Facebook et la haine en ligne

Comment responsabiliser les réseaux sociaux sur la diffusion de haine ou de fausses nouvelles en ligne, sans leur donner un rôle de juge privé et non démocratique ? Tous les gouvernements démocratiques sont pris dans ce dilemme et une piste intéressante vient des Etats-Unis.

Le débat y fait rage depuis la décision des réseaux sociaux de « débrancher » Donald Trump, président en exercice mais battu, après l’avoir laissé gazouiller pendant quatre années et ses deux campagnes. Le débranchement de Trump a été direct par Facebook, Twitter et Google, et indirect par Amazon et Apple, qui ont coupé toute capacité au réseau Parler, plan B de Trump. L’efficacité radicale de ces cinq décisions concomitantes par les cinq dirigeants de ces cinq organisations parfaitement pyramidales a fait réfléchir même les ennemis de Trump.

Face au tollé, Facebook a posé à son Conseil de surveillance la question qui fâche : « Facebook a-t-il eu raison de laisser faire, puis de bloquer ? » Ce Conseil, que le magazine Time qualifie de « presqu’indépendant » ("quasi independant organization") vient de répondre et sa réponse et le raisonnement qui la justifie sont d’intérêt général, même s’il est inquiétant de voir qu’une question aussi importante est renvoyée à l’avis indicatif d’une instance privée.

Le Conseil de Facebook établit un parallèle avec le raisonnement de la Cour Suprême des Etats-Unis sur ces questions. On sait que la liberté d’expression est un droit constitutionnel majeur aux Etats-Unis, le fameux Premier amendement de la Constitution. On sait moins que ce droit est quand même limité : sont interdits, non pas les appels à la violence en général, mais ceux qui sont susceptibles d’entrainer vraiment la violence. En gros, l’alcoolique qui grimpe sur un carton pour crier « vive Hitler ! » peut le faire, pas le gourou qui a l’adhésion de millions de personnes.

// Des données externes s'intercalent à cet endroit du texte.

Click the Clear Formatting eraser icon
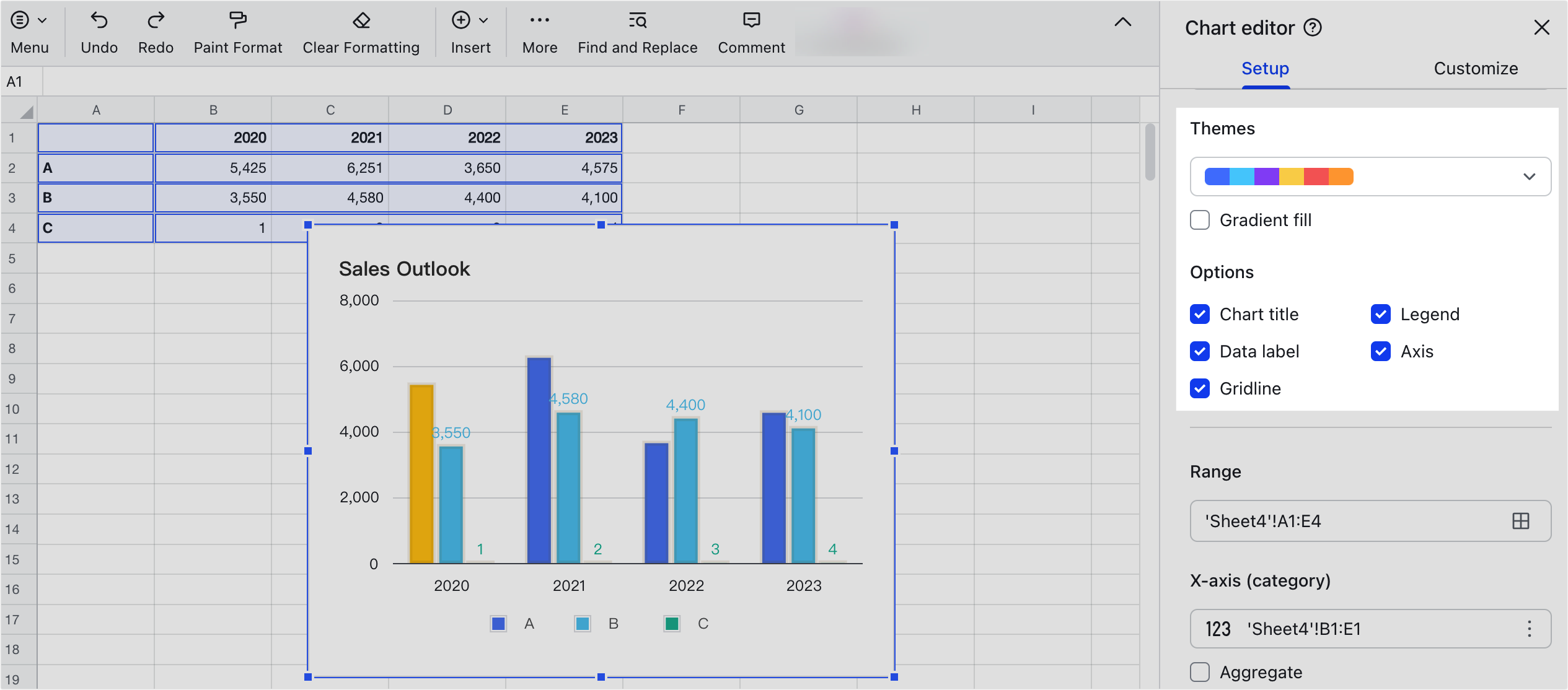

Le Conseil de Facebook a cherché à voir si ce principe était suivi par Facebook, et si les gourous « Grandes Gueules » (GG) étaient plus surveillés que les autres. Il a constaté que oui car Facebook a un département spécial pour modérer ses GG, mais que ce département est plutôt un service VIP, qui évite qu’une modération automatique trop brutale vienne limiter la GG dans ses imprécations (on sait que les grands réseaux pratiquent normalement une modération par « Intelligence artificielle » ce qui dans notre novlangue moderne signifie qu’elle n’a rien d’intelligent). Interrogé sur cette approche, Facebook s’est justifié en faisant valoir que ce que dit une GG, même et surtout quand elle dérape, « intéresse les gens » et constitue donc de l’information (« is newsworthy »).

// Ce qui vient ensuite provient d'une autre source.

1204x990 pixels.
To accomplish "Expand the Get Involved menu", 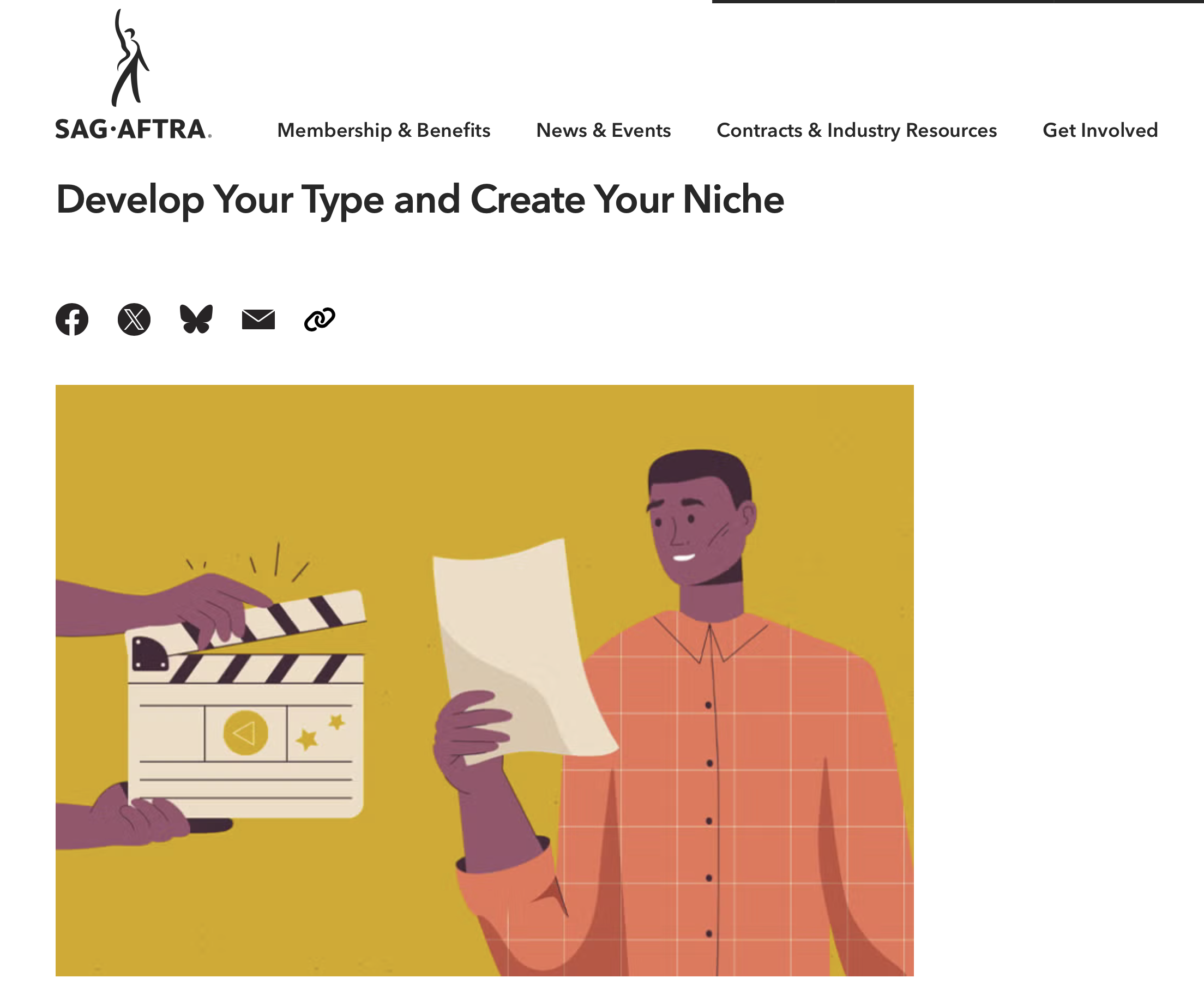I will 1100,131.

A quoi le Conseil répond à juste titre qu'une surveillance particulière est effectivement justifiée, mais pour être plus dure, pas plus molle !

On retombe sur l’idée que notre monde a besoin d’équité, de justice, et que l’égalité de traitement n’est pas l’équité. Une police et une justice équitables doivent être plus dures avec les plus puissants. La responsabilisation des réseaux dans la prévention des appels à la haine suppose qu’ils soient condamnés plus durement quand ils laissent déraper une GG, sauf à dénoncer immédiatement leurs soupçons à une autorité de contrôle. Cela concentrerait leur surveillance sur ces « vaches à lait » et équilibrerait mieux leur intérêt commercial (qui les pousse aujourd’hui à relayer la haine « qui intéresse les gens ») et l’intérêt collectif. Resterait à définir simplement qui sont les GG, par exemple ceux qui dépassent un certain nombre de suiveurs / followers. Il y a d’ailleurs un précédent en matière de lutte contre la corruption : les banques sont obligées de tracer plus finement les mouvements concernant des personnes que la réglementation considère comme exposées par leurs responsabilités publiques, et à dénoncer immédiatement tout flux financier suspect.